After 23 years as a “salary man” at AT&T and Shell, Dr Kupers is now a consultant and a researcher at the University of Amsterdam. He has taught a course on complexity and public policy at both Singapore Management University and Arizona State University. His new book, A Climate Policy Revolution: What the Science of Complexity Reveals about Saving Our Planet (Harvard University Press), applies the lessons to that global challenge.
What is needed, the book argues, is “sweeping systemic change, not just tweaking an existing equilibrium”. For this, the crucial discipline is not economics but complexity science.
Instead of just exhorting people to eat less meat or drive less, the book concludes, we need to look for a “network tweak [that] could lead to the emergent system property of radically lower meat consumption” or “a measure that leads to less driving as an emergent property of the transport system”. Similar approaches could help us overcome our “addictions” to consumption and to coal. It might even be useful to legalise psychedelic drugs, which are less dangerous than tobacco and seem to “create a stronger affinity with the natural world”, the book suggests.
As of now, Dr Kupers told Times Higher Education, there are just three areas where “complexity science has [already] become a standard practice”: the study of traffic, urban warfare – and epidemics.
As a result, “the discussions being held today around the corona epidemic are like a public masterclass in complex systems”, he said. There was now an opportunity to build on this, integrate the social sciences and so “broaden the reductionist frame” that has dominated higher education for too long, he added.
In most disciplines, Dr Kupers said, “people are educated to be reductionist. And that’s great, except when you are dealing with complex interconnected systems. In most disciplines, there is no complexity curriculum either at bachelor’s or master’s level.”
He continued: “In economics, it’s particularly serious. The history of economic science in the 20th century is one of the most curious in human intellectual history. It’s a story of people taking very reductionist models in the late 19th century as a reasonable hypothesis, because they had nothing else and needed to start somewhere, but [around] the 1930s they got translated into policy. They weren’t nearly ready! They needed decades’ or even centuries’ more work. [Such models] became the basis for economic policy when they shouldn’t really have left the laboratory.”

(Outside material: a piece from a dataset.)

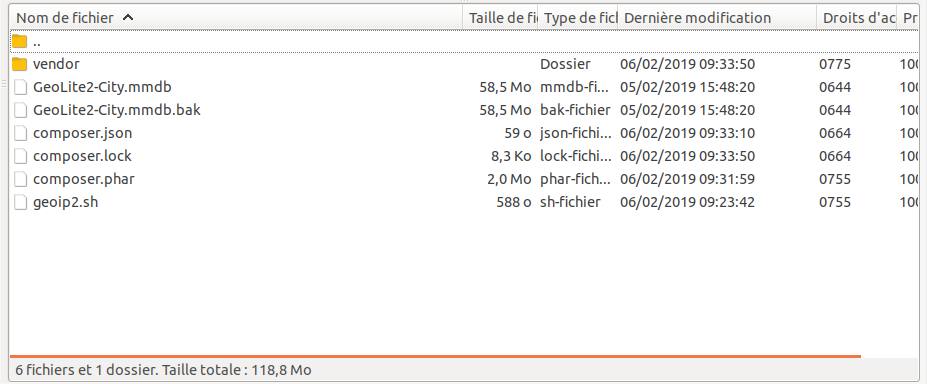Click the composer.json file icon
This screenshot has height=384, width=927.
tap(21, 134)
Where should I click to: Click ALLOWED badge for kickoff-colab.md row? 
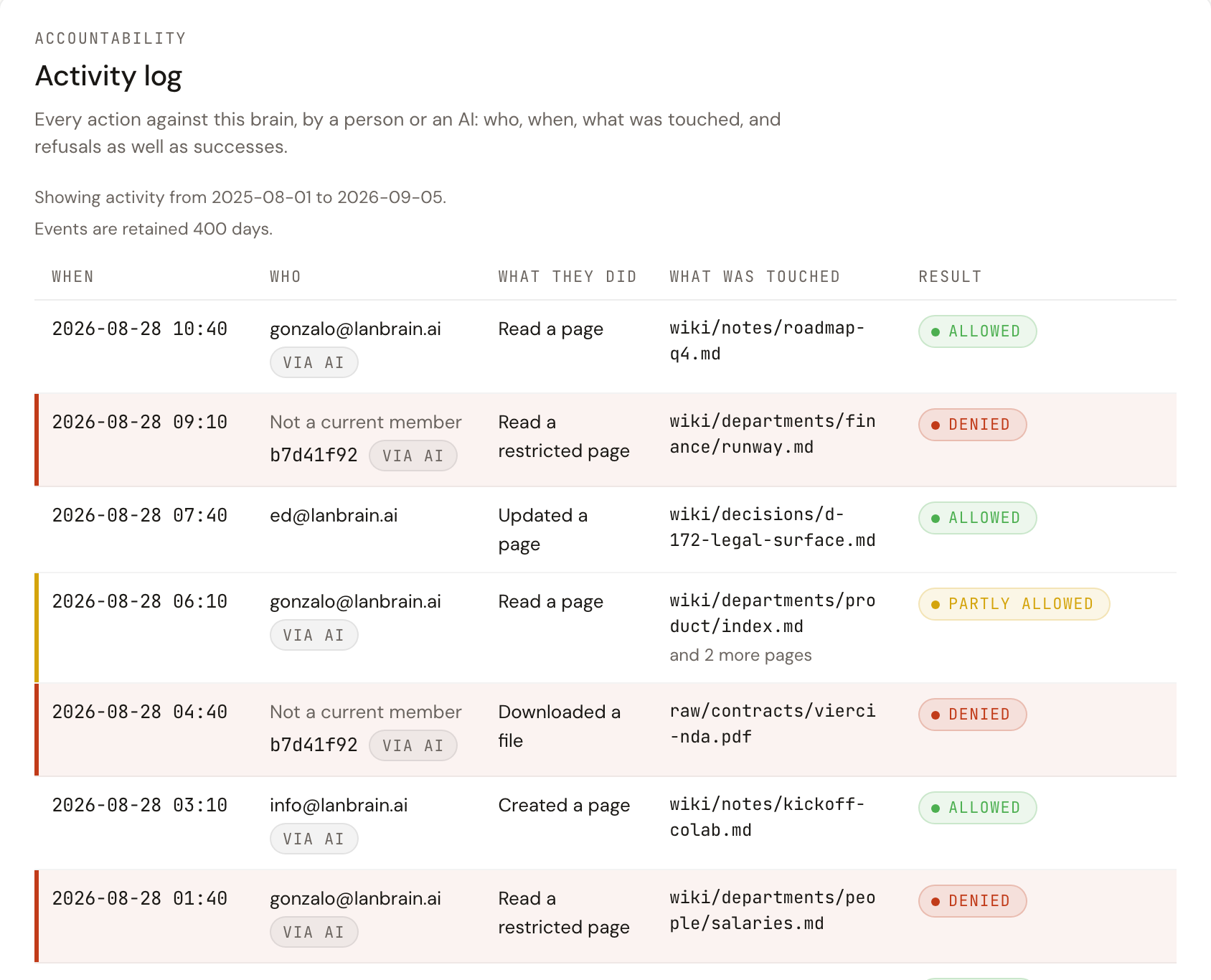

At the Intergovernmental Panel on Climate Change, Dr Kupers went on, environmental scientists “have developed a real language of uncertainty, because the climate is a complex system that is very hard to model, but then they throw their models over the wall to the economists, who run it through macro-models and say ‘That will cost 0.5 per cent of GDP by 2050’ – when you can’t even forecast next’s year GDP!
“That has created a trap for policymakers, because the top-level narrative is that it’s expensive to deal with the climate, whereas the reality is that we have no idea, because our models are incapable of forecasting that with any precision. It could be a huge growth opportunity...If the economists had said ‘We’re not sure’, it would have been a very different discussion.”

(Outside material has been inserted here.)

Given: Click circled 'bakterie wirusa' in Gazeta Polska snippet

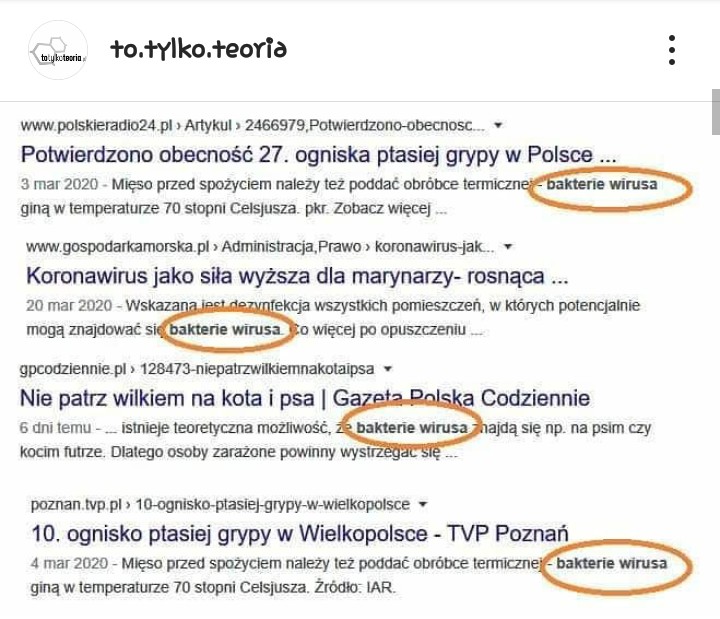Looking at the screenshot, I should pos(412,428).
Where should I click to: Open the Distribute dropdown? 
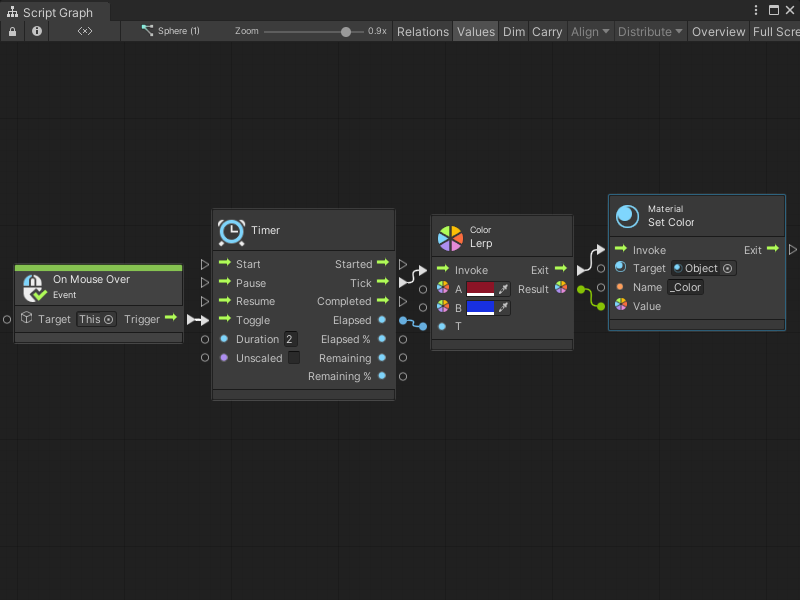pyautogui.click(x=650, y=31)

Although the very idea of complexity science inevitably sounds complex, Dr Kupers suggested that “our intuitions are actually quite well tuned to it”, and that we have just been falsely educated to believe that “the public sphere is fit for reductionism...We’ve been led to believe that the public realm can be dealt with using reductionist means.”

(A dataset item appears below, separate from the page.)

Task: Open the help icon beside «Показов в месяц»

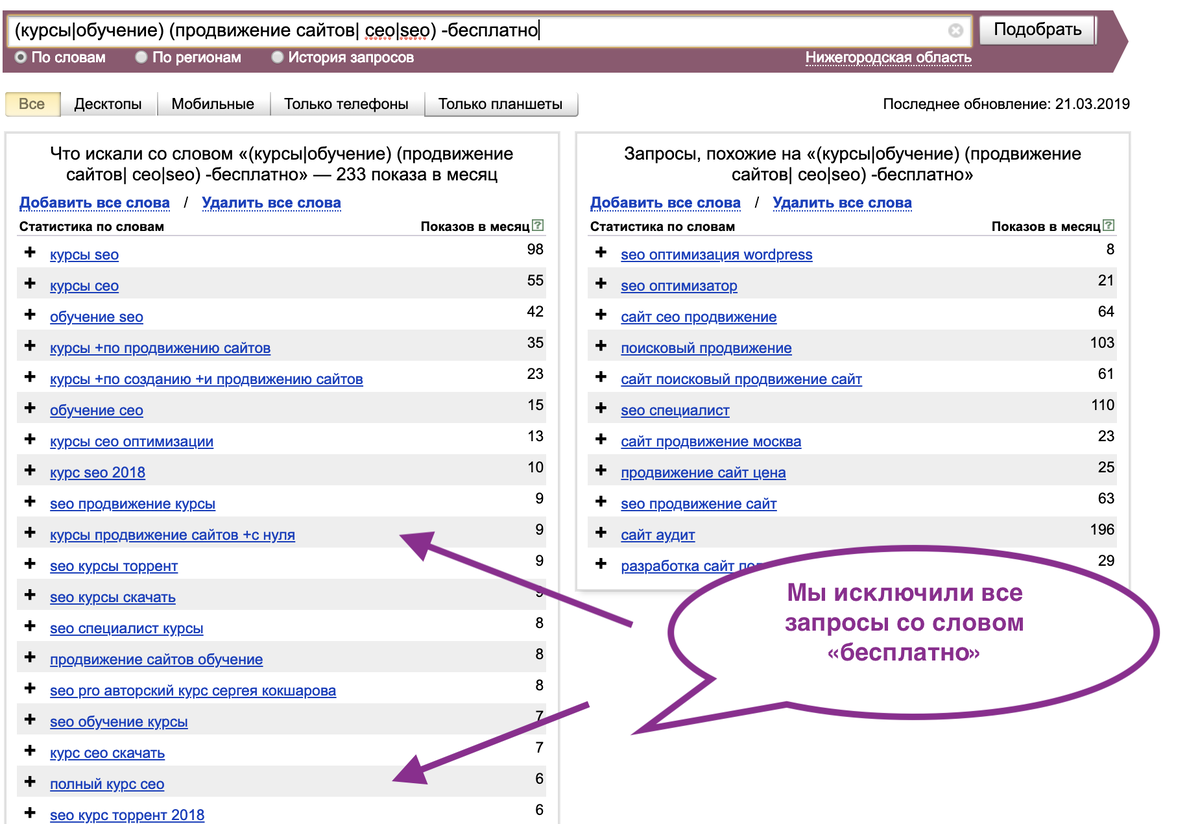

If and when we emerge for the Covid-19 crisis, Dr Kupers hoped that a new understanding of complexity and contagion might also help us rebuild a better world, since “systems understanding and modelling is fairly generic”.
He continued: “The adoption of solar panels follows exactly the pattern of an epidemic. Having solar panels is contagious. If you put solar panels on your roof, it’s more likely your neighbour will. The degree of contagion and speed of the spread are different per city. It depends partly on the topology of the city but mainly on the urban fabric. In cities where there is a high level of trust, a good community spirit, it spreads faster. From a policy perspective, because this is an epidemic you want to encourage, the trick is finding super-spreaders.”